Installing linux on the Acer was not exactly easy. Apparantly there was some kind of error on the harddisk. The steps in order to install Linux Mint were:
- Download SystemRescueCD.
- Boot Acer e1-570 in Legacy mode (change the bios settings. When you see the "Acer" during boot press F2. Then change the boot mode to Legacy.)
- Delete all partitions on the harddisk and make some new ones: boot / home and swap.
- Download Linux Mint .iso - I have chosen the 64bit Cinnamon version.
- Install the .iso to a USB drive via dd.

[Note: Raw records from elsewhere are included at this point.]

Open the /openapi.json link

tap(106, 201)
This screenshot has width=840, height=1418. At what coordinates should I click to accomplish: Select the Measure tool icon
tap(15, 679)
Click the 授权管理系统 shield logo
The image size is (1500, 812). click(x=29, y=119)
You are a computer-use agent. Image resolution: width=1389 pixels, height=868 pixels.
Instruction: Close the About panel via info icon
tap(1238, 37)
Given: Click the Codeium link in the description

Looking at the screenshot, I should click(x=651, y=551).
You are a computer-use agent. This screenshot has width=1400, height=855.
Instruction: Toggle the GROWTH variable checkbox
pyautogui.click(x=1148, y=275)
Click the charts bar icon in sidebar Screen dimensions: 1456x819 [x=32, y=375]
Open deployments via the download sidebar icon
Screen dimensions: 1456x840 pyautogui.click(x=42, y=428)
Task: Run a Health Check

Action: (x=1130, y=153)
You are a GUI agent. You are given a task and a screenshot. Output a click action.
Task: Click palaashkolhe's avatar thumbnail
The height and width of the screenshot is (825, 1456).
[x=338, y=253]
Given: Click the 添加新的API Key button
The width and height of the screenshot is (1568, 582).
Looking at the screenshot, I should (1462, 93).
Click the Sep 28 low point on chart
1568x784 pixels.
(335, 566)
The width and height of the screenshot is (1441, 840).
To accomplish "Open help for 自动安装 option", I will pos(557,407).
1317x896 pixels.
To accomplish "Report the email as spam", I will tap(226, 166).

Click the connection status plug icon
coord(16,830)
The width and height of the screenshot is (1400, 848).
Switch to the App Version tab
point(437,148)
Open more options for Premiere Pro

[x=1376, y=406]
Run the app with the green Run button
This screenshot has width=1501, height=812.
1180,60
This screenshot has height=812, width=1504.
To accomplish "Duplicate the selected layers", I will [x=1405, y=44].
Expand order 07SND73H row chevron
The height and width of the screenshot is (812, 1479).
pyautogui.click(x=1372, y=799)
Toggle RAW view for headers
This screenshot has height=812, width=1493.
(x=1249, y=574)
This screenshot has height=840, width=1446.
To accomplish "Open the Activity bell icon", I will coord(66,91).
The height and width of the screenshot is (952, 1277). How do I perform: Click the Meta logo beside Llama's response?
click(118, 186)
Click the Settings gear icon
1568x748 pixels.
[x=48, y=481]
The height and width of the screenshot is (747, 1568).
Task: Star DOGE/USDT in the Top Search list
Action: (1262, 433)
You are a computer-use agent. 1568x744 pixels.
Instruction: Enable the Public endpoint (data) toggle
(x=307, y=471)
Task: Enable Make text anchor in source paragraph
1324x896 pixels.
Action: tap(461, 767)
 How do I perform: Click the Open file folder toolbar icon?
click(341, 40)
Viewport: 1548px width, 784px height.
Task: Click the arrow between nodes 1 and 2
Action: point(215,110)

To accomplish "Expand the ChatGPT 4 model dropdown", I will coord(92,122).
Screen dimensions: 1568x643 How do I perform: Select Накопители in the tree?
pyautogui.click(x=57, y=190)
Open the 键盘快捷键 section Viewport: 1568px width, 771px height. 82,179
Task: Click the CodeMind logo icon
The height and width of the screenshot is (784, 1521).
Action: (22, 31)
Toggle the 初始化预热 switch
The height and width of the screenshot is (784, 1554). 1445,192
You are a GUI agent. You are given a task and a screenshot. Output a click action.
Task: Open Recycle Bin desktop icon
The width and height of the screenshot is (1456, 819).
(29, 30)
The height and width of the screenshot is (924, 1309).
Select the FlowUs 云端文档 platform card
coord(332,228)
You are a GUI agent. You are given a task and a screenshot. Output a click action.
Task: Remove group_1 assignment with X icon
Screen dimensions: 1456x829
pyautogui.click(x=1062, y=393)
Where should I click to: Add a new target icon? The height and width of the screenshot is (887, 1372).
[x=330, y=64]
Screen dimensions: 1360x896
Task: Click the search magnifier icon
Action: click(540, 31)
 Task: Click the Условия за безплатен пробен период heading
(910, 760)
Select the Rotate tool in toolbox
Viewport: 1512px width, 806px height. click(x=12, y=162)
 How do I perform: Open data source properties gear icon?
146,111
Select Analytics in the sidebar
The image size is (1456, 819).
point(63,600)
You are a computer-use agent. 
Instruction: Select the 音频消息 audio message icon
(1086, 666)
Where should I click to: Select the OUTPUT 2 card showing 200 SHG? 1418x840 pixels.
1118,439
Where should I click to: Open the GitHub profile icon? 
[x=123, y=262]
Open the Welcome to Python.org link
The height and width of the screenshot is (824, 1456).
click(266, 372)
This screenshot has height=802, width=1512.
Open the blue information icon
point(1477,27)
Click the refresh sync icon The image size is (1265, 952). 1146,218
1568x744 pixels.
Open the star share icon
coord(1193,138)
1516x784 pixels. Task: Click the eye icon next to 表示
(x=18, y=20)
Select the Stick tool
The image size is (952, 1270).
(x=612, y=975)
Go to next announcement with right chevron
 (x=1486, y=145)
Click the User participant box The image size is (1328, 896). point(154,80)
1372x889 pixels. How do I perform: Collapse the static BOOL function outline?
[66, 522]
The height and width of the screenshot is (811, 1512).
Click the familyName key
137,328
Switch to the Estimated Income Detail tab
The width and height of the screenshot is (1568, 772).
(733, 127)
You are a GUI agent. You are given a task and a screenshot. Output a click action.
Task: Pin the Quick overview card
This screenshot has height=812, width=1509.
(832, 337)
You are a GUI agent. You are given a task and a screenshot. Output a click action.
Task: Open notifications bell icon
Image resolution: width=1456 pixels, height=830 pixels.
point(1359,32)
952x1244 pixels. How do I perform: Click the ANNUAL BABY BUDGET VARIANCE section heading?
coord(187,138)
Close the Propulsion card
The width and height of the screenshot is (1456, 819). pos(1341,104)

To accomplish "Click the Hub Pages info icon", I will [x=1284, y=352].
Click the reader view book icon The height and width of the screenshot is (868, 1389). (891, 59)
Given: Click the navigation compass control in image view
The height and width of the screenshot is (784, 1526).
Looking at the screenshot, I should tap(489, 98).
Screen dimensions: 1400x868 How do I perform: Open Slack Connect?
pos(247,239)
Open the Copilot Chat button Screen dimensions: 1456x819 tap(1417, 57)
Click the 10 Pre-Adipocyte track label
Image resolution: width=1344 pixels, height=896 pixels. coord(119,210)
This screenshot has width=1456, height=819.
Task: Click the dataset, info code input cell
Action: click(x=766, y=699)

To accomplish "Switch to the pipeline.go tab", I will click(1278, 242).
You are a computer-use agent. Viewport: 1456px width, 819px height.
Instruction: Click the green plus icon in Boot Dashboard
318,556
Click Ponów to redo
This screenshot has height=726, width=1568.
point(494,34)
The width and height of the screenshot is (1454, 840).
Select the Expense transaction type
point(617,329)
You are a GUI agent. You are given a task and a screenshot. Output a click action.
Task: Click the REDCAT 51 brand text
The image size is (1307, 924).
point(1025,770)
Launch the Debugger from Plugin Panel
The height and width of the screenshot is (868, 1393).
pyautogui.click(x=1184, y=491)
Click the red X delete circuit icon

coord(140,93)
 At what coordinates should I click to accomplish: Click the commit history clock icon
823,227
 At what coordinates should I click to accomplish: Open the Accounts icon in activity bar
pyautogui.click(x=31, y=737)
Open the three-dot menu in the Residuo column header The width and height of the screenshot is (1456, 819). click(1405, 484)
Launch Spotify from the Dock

- Boot and install Linux Mint from the external harddisk.
- I have chosen to install Linux Mint on the entire harddisk.
But killing Windows 8 was not easy.
By bye Windows ... ;-)
2 comments:
I'm running crunchbang linux and simply edited the following lines from my openbox autostart. They work in terminal as well, so you can drop them in a .sh or something. These settings make the trackpad bearable, disables tap-to-click, and I can simply turn the trackpad on and off with Fn + F7 in Linux. No problems there. Your mileage may vary.
## Detect and configure touchpad. See 'man synclient' for more info.
if egrep -iq 'touchpad' /proc/bus/input/devices; then
synclient VertEdgeScroll=0 &
synclient TapButton1=0 &
synclient VertTwoFingerScroll=0 &
synclient HorizTwoFingerScroll=0 &
fi
Thanx - I'll try your "recipe". On my system Fn + F7 worked out of the box.
But the fingerscroll-thing is new - I'll try to activate that ;-)
I have two Mint-related problems: sometimes the system freezes - and waking the system from hibernation is not possible.
After writing my blog post, I marked "disable touchpad when writing" - and this setting is actually a very good solution.